The number of energies that touched the axis mundi was greater than he realized, for many powers were only subtly evident. Alec’s search among the opportunities in the axis mundi existed in a timeless dimension for him, but at last he found the site he desired, and he fashioned the amulet energy and his own energy to allow him to enter the necromancy energy sector.

It was a different place from any other energy sector he had experienced. There was none of the fantasy of battle he had known in the Warrior realm; this place was a dark place. There was light of some sort, but it barely illuminated a murky atmosphere with an unhealthy glow. Alec felt the energy of the Necromancer power pressing against him, and it felt unwholesome. He grasped the secret of perverting his Spiritual power, turning towards darkness and falsehood; there was no honest way for the dead to speak to the living, he realized; the necromancy power was a distortion, a perversion of power. There was a threat in the air, and he imagined he heard cries faintly beckoning him in the distance.

After a troubling journey through the energy, he saw the far side, the opening that was the means of reaching the necromancy power as an ingenaire.
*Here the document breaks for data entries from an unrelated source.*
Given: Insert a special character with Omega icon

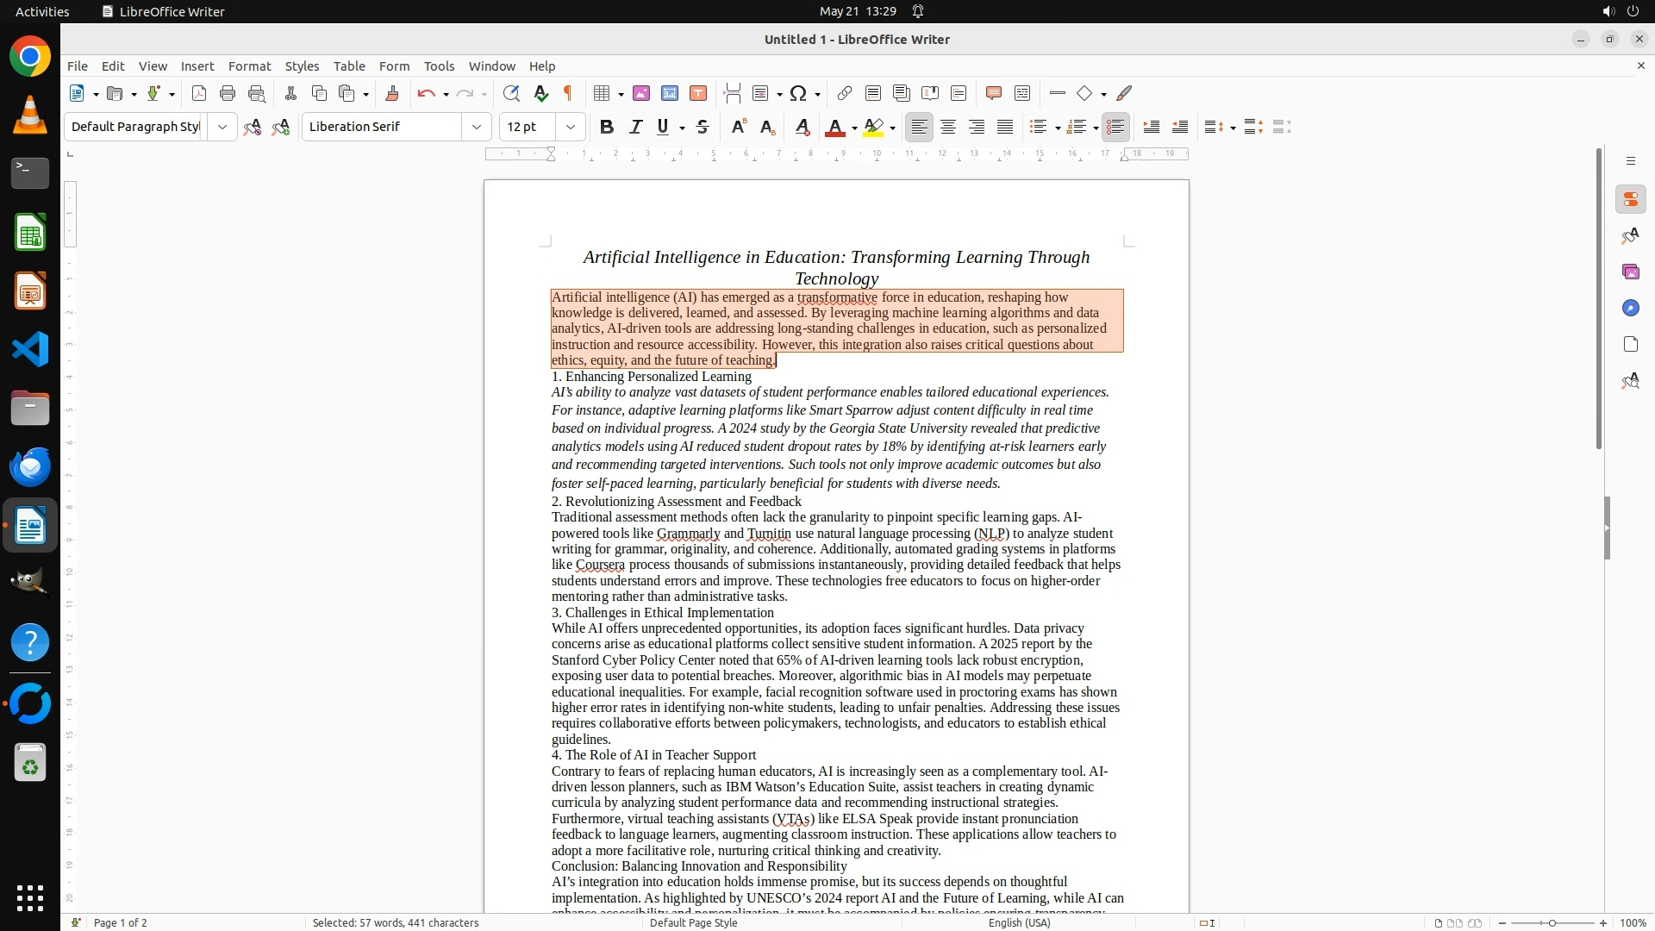Looking at the screenshot, I should click(x=798, y=93).
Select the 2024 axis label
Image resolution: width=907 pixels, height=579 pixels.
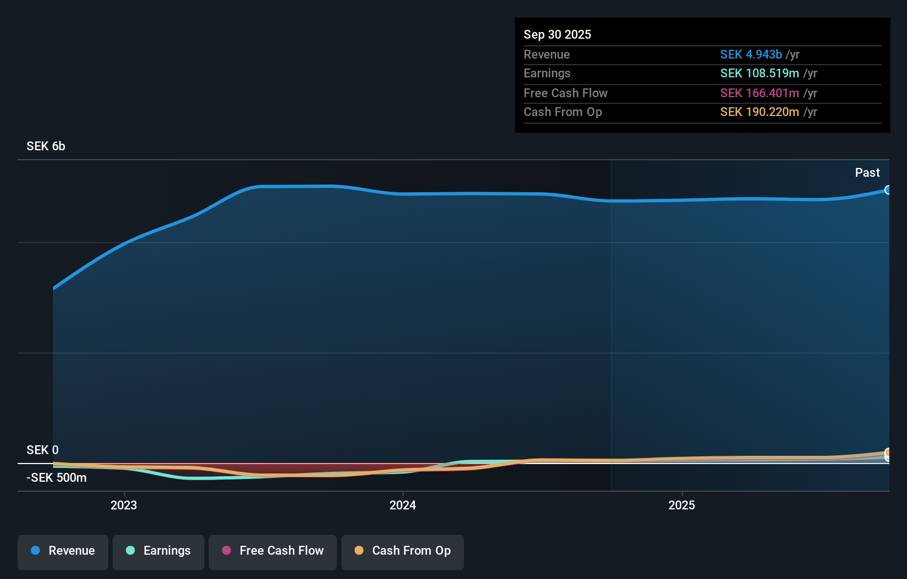pos(402,505)
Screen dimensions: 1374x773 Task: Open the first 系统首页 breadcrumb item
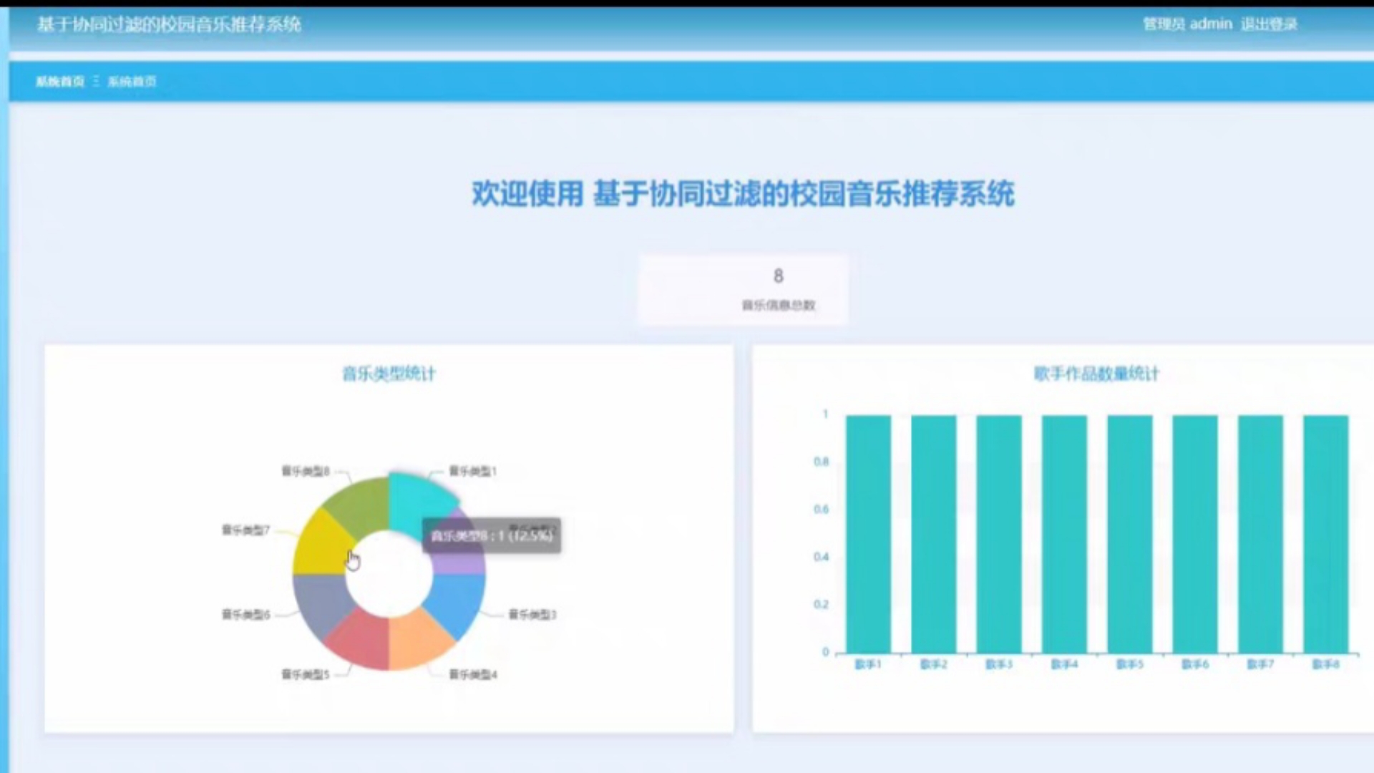pyautogui.click(x=60, y=82)
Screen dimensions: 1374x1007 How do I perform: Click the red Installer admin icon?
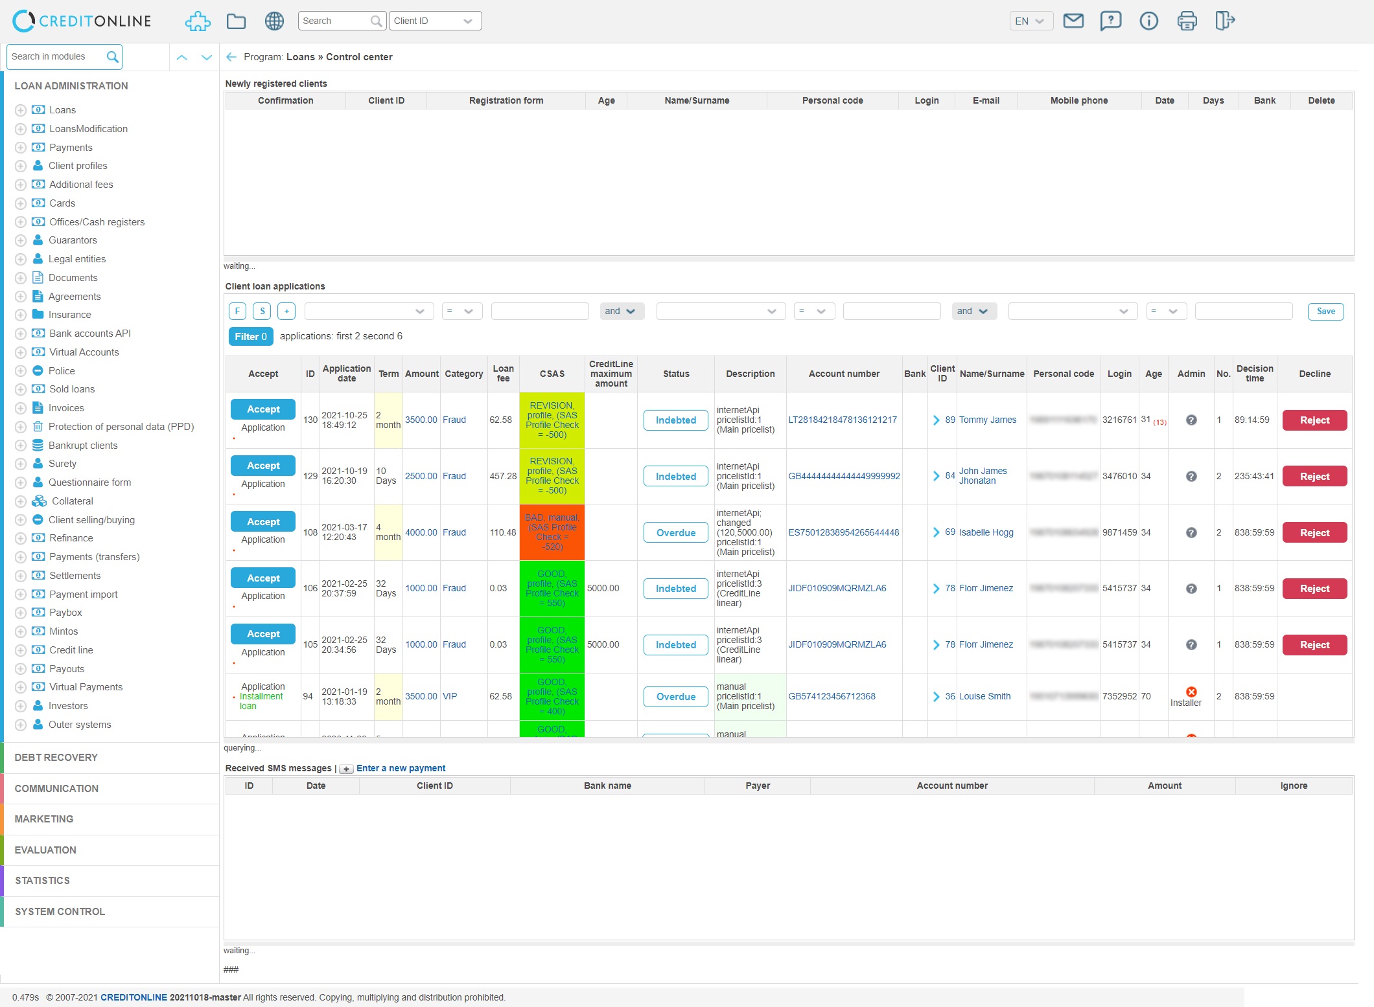coord(1191,692)
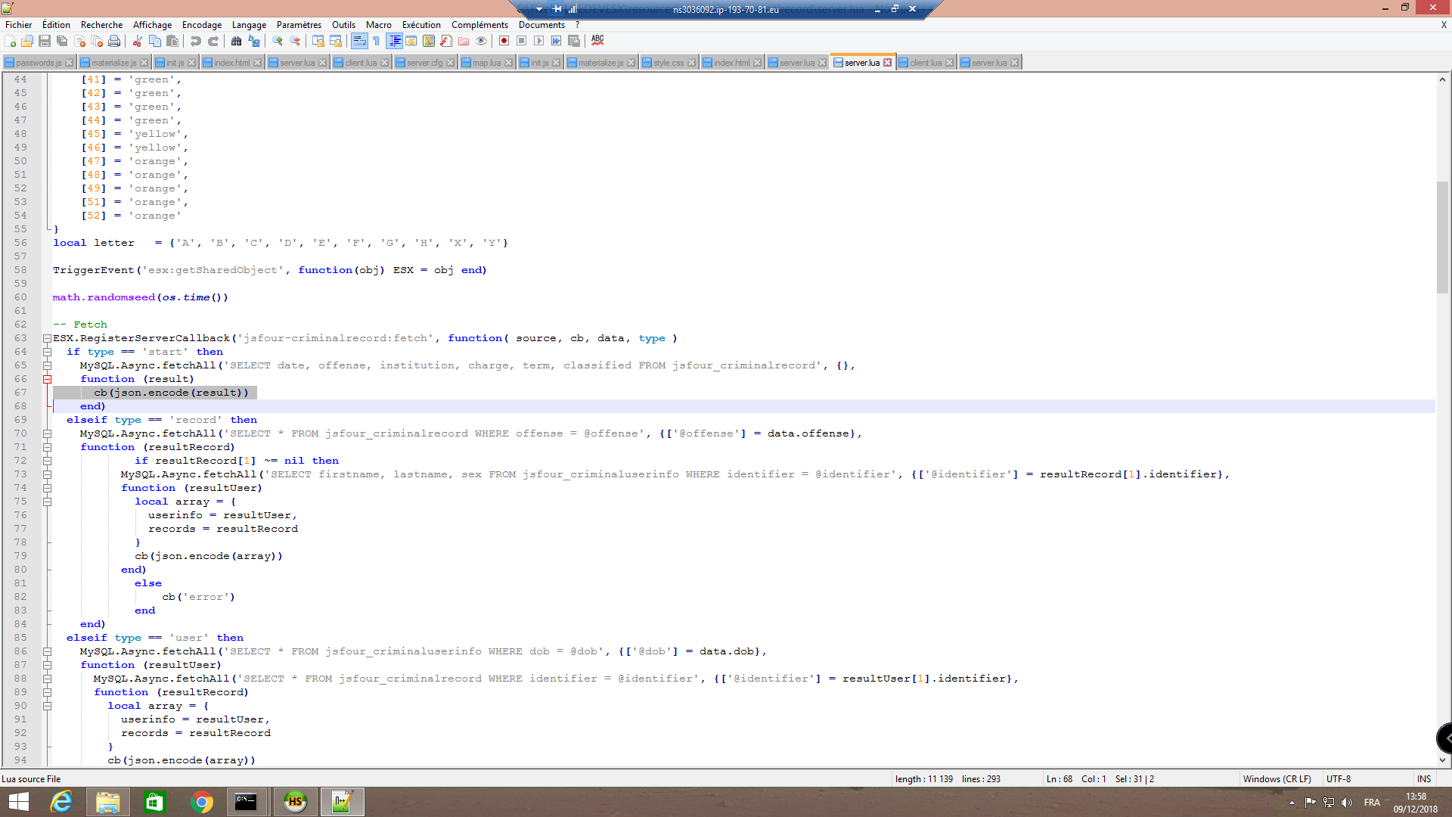Screen dimensions: 1452x817
Task: Toggle word wrap toolbar button
Action: pos(359,41)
Convinced that he would be able to access the power, Alec exited the necromancy sector to return to the axis mundi, then dropped the amulet there in case he should ever need it again, before he returned to the world of ancient Oyster Bay.

He had been in the energy realm for a long time. The fireplace he kept lit was not only extinguished, but there were small plants starting to sprout inside the fire ring. He had brought his body back to reality as dusk approached, and his first act was to restart the fire. He sat on a stump near the fire, and stared at the flames as night descended. He had grown irrational, despondent and depressed during his isolation, yet the sinister feeling of the necromantic energy had disturbed him to the point that he took no action, but only brooded about the prospect of about using it.

For three days Alec considered whether to attempt the use of the power. He ate and slept with nothing else to do and nothing else on his mind. On the evening of third day he concluded that he must attempt to speak to his old friends, and after nightfall he closed his eyes and focused his attention on directing his spirit through the dimensions between worlds to the entrance to the necromancy.

The light that beckoned him inward was not the bright light of the other energies he knew. It was a dark glow, one that only highlighted other lights, it seemed, without shining any light of its own. Alec paused at the opening, then plunged in.

He faced innumerable doors, each of which was his to open, each offering secrets and knowledge and emotion that lay trapped beneath death. Taking the power, and re-entering his body that sat staring at the fireplace flames, Alec prepared to exercise necromancy for the first time.


Bethany,” he called. “Bethany, can you hear me?”